Linux in the news
All in one big page
See also: last week's Kernel page.
The current development kernel release is 2.3.14 which was released just as LWN was going to "press." It is a large patch, containing a lot of ISDN updates, a number of driver changes, and lots of small tweaks.
The current stable kernel release is 2.2.11, though likely not for long. This release, it turns out, has a bug that causes a massive kernel memory leak in certain networking situations. In some cases, it can bring down a system in a hurry, resulting in grumpy users. Thus, Alan Cox has released a series of 2.2.12 pre-patches which contain the fix (by David Miller) and a lot of other stuff.
Perhaps the most controversial thing in 2.2.12pre is the inclusion of RAID 0.90. Serious RAID users have been waiting for this upgrade for a long time; now they can stop applying the patches separately. The update should also be welcome to Red Hat 6.0 users, since Red Hat slipped the newer RAID into their version of 2.2.5 for that distribution.
Others, however, are not so pleased. RAID 0.90 is a major and incompatible upgrade from the earlier versions. New utilities are required, the configuration file is different, and the format of the RAID arrays themselves is different. In theory the distributors should have been shipping the newer raidtools (which can work with the older implementation) for some time; some posts seem to indicate that not all distributions have done this, however. The configuration file change is not that hard to do, and the RAID array conversion happens pretty easily as well.
The real problem is this: once you have converted your RAID array to the new format, you are stuck with the new implementation. This, if 2.2.12 turns out not to work in a particular situation, moving back down to an older kernel becomes a hard and unpleasant task. That tends to scare people who are using the older RAID system, and understandably so.
Alan intends to push forward with the new RAID anyway, though he leaves the final decision to Linus. RAID 0.90 is a vastly improved implementation which certainly needs to get into the mainline, stable kernel at some point. 2.4 is still some months away, perhaps it is better to work in this code now.

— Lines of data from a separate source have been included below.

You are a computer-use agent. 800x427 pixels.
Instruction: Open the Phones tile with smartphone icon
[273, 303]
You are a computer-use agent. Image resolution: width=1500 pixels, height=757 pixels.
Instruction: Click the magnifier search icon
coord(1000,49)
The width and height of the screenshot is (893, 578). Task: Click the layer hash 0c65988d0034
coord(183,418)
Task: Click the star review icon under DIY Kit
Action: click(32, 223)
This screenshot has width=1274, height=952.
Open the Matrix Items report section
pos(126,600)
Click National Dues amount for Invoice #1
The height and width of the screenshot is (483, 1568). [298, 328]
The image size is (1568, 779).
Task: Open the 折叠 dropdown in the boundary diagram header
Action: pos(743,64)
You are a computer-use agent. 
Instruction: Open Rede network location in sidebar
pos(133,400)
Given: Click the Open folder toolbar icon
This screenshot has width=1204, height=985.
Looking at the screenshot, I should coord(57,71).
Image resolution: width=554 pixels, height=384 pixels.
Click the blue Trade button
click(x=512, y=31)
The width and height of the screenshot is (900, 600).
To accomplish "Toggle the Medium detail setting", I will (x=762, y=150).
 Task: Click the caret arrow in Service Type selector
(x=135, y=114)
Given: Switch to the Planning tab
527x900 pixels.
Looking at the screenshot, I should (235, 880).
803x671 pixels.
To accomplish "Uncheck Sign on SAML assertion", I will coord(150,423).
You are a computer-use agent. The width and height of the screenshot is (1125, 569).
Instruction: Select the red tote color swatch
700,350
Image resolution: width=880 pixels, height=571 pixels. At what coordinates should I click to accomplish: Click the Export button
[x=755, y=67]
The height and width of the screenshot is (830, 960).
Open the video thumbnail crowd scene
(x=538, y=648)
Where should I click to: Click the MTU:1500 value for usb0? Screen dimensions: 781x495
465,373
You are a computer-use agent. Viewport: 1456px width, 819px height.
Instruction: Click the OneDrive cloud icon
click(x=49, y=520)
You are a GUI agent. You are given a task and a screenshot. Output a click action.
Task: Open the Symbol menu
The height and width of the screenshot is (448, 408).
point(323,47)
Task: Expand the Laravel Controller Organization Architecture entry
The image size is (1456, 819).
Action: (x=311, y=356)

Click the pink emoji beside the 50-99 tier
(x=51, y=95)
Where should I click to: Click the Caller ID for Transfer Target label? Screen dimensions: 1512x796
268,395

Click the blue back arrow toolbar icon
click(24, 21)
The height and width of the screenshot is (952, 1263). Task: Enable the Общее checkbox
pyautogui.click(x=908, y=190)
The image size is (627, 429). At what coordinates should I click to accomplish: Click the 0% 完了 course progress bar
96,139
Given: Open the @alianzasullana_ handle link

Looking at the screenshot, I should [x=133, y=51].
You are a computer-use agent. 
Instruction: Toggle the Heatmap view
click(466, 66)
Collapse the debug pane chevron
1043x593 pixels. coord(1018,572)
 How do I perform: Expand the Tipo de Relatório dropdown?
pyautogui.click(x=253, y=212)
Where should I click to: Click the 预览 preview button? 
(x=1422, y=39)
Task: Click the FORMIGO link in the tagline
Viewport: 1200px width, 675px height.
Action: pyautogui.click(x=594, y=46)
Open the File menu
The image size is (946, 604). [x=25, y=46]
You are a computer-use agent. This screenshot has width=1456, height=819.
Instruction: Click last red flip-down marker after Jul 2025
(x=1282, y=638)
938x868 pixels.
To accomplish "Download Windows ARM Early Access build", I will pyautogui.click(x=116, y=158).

Incompatible changes may happen again in 2.2.13, when the NFS patches are tentatively slated to be integrated. The new NFS code requires new versions of the NFS utilities which are not currently found in any of the distributions. There will likely be less complaining about this one, however. Any site which has been doing serious NFS service - especially in heterogeneous environments - has had to apply these patches anyway. The NFS update will give Linux a reasonable NFS server - for version 2 NFS, anyway.
Along these lines, knfsd 1.4.7 has been released by H.J. Lu. H.J. also notes that he has put the slides for his LinuxWorld NFS talk (which was interesting) on his FTP site as 'nfs.doc.tar.gz'. Details in his announcement.
Alex Buell has tracked down a strange 2.2 lockup problem that has been bothering him for some time. However, it is a difficult problem involving complex feline interactions; a patch may prove difficult to develop. Details in his note.
Use of up to 4GB of physical memory on IA-32 (x86) systems is now possible, thanks to a patch posted by Andrea Arcangeli of SuSE and Gerhard Wichert of Siemens. This patch, which applies to 2.3 kernels, allows the use of up to 4GB of memory as "anonymous" pages. Anonymous memory belongs to a process, but is not associated with a file on disk. Thus, you can malloc() huge arrays, but memory-mapping large files can not take advantage of the extra memory.
More information can be found in the announcement. The actual patch has been removed, because it is outdated at this point; a current version can be found on Andrea's FTP site. Linus has indicated that this patch will go into the 2.3 series, once he gets some changes he requested.
What's coming with 2.4 Joseph Pranevich has sent us the latest version of his Wonderful World of Linux 2.4 paper. Therein you'll find a detailed discussion of the changes to be found in the upcoming (year-end) stable kernel release.